> _PROBLEM REQUIREMENTS_: Every line with "click" in it should be copied from the data.

Collected data entries
----

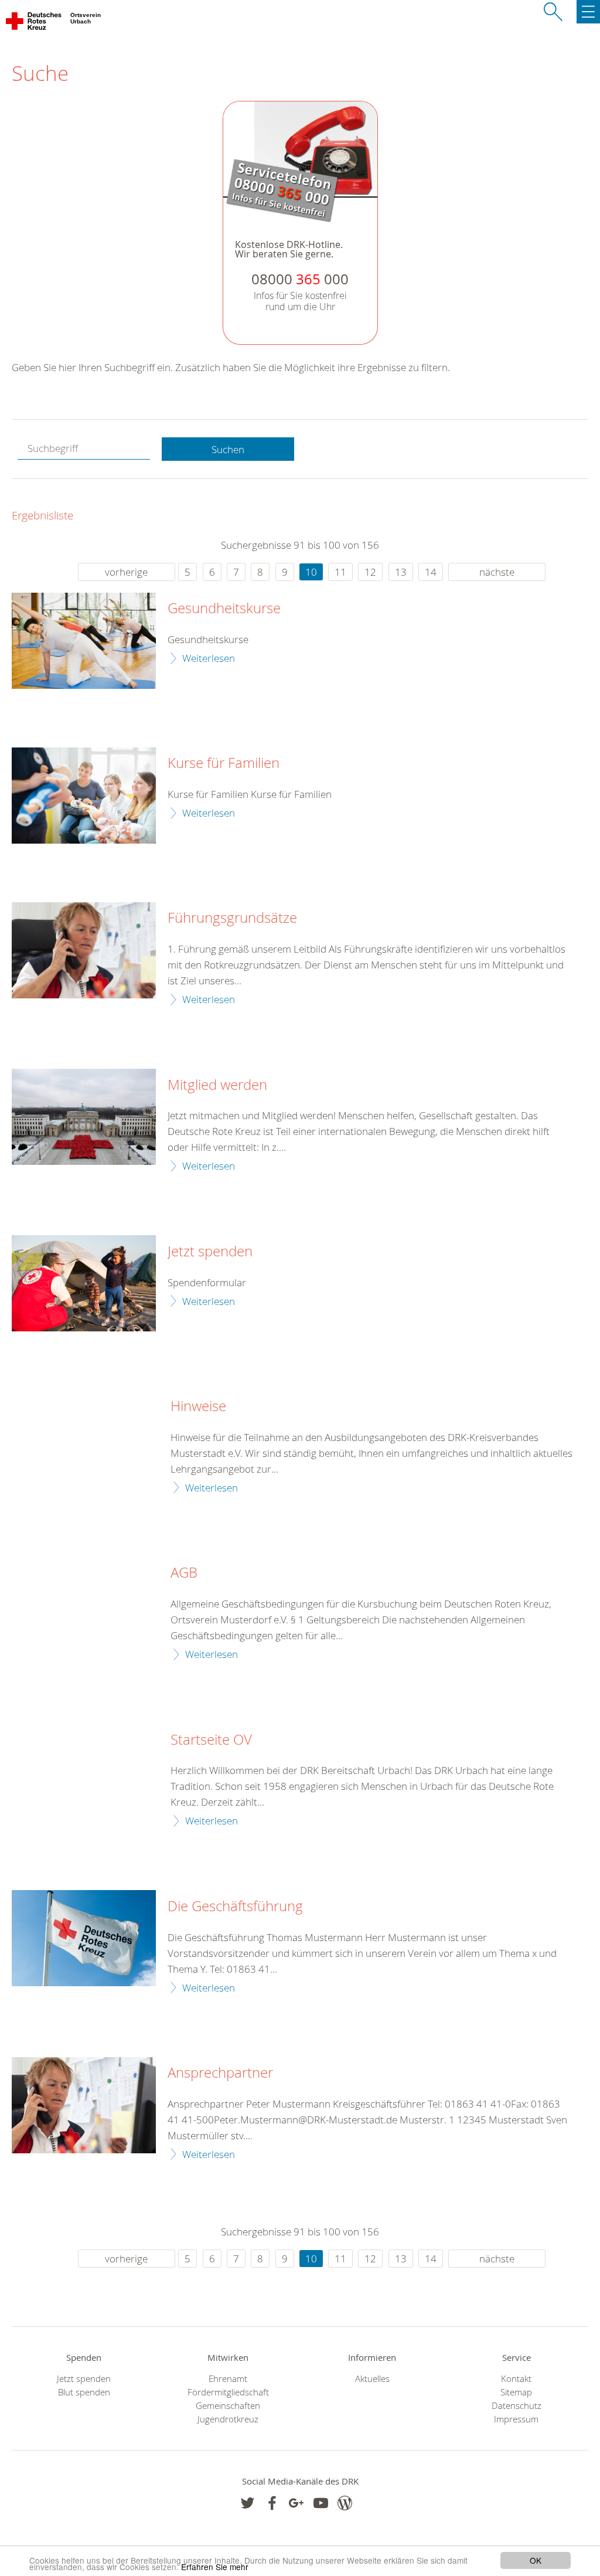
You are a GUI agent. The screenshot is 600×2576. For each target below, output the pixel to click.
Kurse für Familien (223, 763)
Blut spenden (84, 2392)
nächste (496, 572)
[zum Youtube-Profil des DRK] (320, 2503)
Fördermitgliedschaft (228, 2392)
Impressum (516, 2419)
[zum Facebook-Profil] (247, 2503)
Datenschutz (516, 2405)
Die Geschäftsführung (235, 1906)
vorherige (126, 572)
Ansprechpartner (220, 2073)
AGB (184, 1573)
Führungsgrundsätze (232, 918)
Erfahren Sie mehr (214, 2566)
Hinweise (198, 1406)
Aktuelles (372, 2378)
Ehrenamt (228, 2378)
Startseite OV (211, 1740)
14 (431, 572)
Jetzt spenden (210, 1251)
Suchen (228, 449)
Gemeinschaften (228, 2405)
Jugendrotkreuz (227, 2419)
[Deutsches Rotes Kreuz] (34, 23)
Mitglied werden (217, 1085)
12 (370, 572)
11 (340, 572)
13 (401, 572)
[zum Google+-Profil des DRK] (296, 2503)
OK (535, 2560)
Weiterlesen (208, 658)
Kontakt (516, 2378)
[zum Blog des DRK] (345, 2503)
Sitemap (516, 2392)
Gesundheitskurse (224, 608)
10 (311, 572)
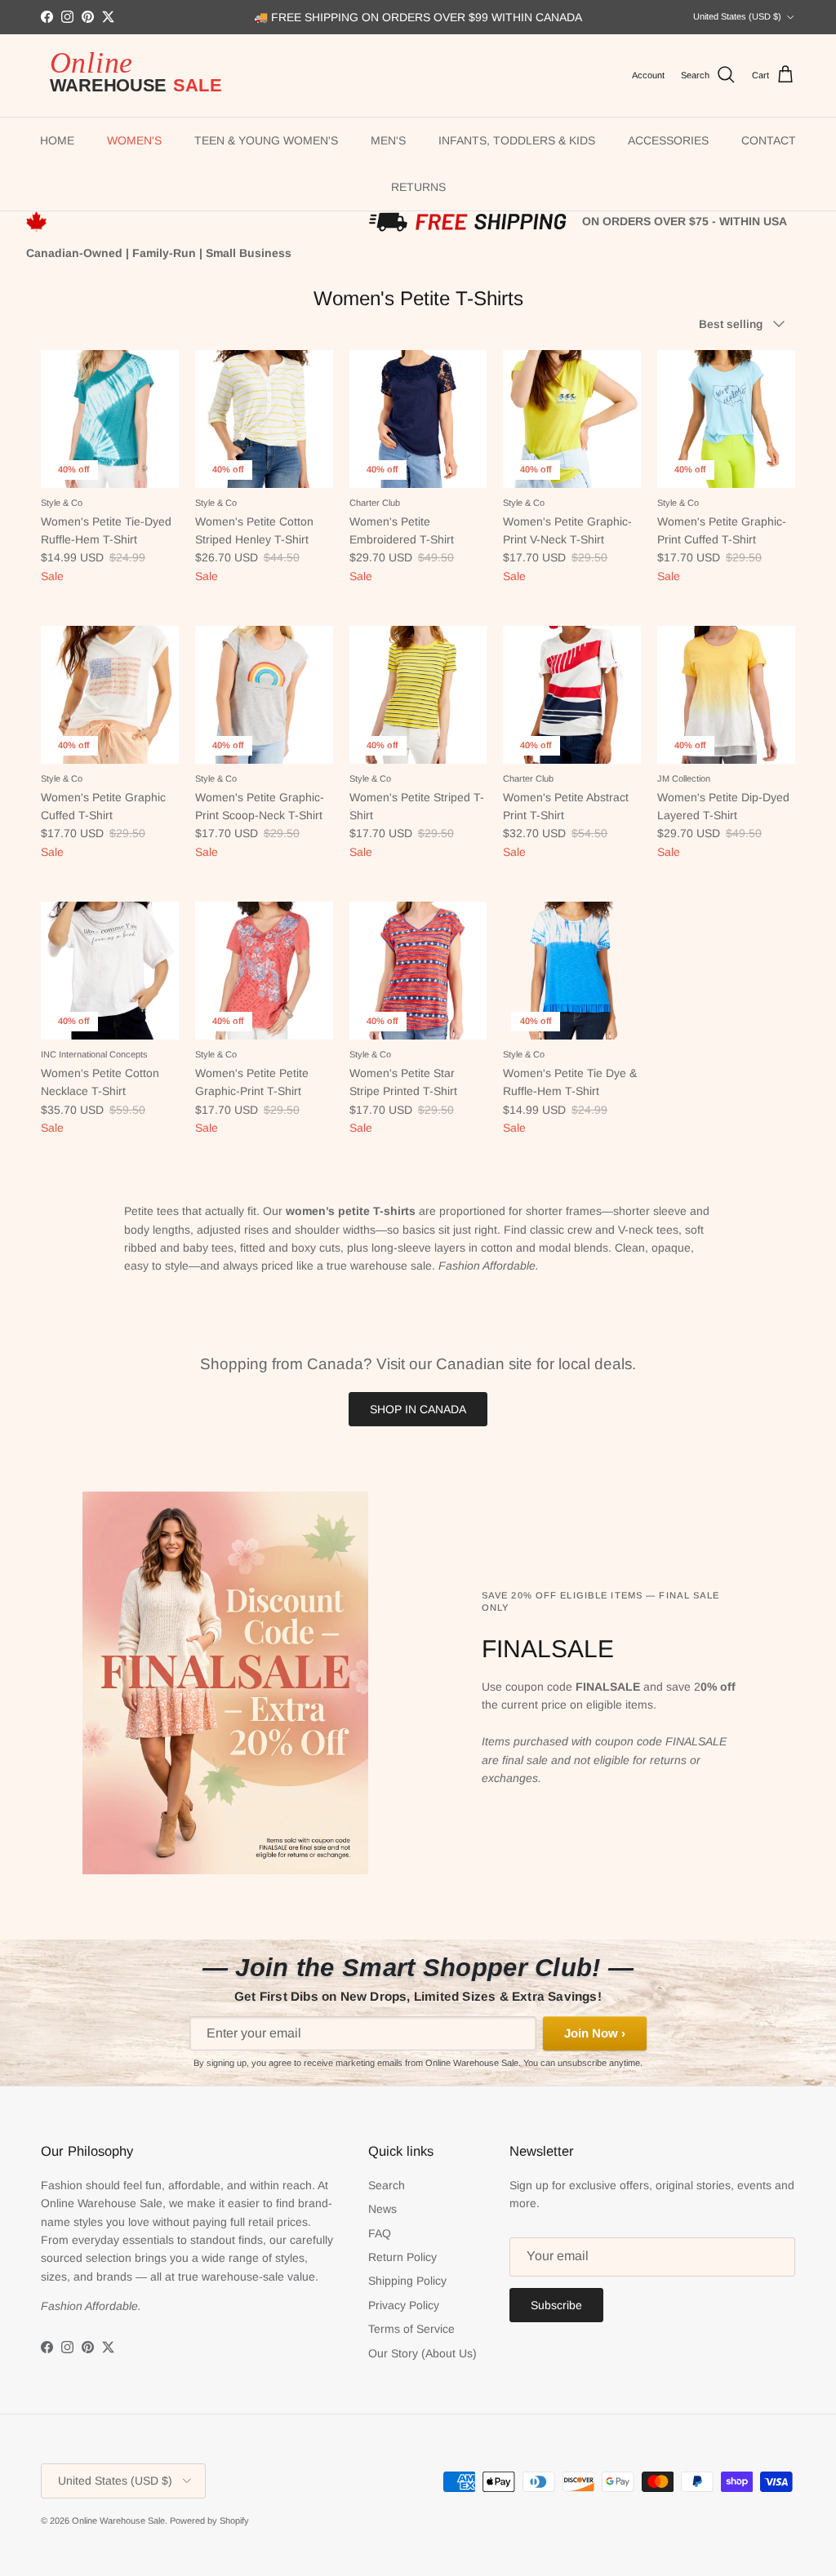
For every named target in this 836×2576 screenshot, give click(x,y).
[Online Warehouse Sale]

----

> _OUTPUT_:
You are a GUI agent. The screenshot is 600×2576. For each target below, output the pixel to click.
For every named target in this 836×2576 screenshot, give click(x,y).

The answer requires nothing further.